■ **To do**: Where the line containing "Instruction: Choose the word 比 from the list" appears, start copying; continue through the last line below and copy nothing else.

Supplied records below:

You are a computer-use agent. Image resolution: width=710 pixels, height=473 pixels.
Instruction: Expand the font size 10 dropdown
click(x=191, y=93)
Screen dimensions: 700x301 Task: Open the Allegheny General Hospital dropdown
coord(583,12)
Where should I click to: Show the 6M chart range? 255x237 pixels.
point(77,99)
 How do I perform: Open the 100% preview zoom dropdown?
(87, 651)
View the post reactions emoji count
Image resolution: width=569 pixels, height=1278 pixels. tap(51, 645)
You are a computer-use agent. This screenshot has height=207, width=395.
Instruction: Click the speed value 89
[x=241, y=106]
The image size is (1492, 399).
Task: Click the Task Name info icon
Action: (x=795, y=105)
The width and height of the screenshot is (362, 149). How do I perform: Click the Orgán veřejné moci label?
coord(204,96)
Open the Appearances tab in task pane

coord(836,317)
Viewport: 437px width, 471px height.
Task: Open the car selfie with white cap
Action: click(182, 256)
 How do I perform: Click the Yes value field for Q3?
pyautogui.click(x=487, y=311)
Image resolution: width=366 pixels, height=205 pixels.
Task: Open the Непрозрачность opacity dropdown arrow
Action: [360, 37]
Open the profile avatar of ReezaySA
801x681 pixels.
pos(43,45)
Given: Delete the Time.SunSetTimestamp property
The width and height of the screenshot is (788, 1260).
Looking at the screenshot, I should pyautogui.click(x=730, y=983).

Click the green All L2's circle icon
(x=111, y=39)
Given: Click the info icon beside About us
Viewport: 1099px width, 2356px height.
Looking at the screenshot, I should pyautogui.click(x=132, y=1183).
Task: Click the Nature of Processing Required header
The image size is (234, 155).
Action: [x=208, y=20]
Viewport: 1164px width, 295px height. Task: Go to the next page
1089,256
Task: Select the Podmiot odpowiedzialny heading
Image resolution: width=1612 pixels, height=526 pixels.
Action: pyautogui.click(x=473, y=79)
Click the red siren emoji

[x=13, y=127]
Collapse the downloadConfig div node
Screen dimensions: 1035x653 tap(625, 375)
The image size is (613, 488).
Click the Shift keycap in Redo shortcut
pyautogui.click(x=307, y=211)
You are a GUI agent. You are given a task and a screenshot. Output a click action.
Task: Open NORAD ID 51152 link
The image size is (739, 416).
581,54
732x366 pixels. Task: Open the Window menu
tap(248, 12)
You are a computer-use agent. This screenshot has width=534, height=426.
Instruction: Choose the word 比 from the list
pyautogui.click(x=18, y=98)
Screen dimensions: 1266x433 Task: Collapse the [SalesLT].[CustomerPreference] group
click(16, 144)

End of Supplied records.

■ **Exercise response**:
Instruction: Choose the word 比 from the list
pyautogui.click(x=18, y=98)
Screen dimensions: 1266x433 Task: Collapse the [SalesLT].[CustomerPreference] group
click(16, 144)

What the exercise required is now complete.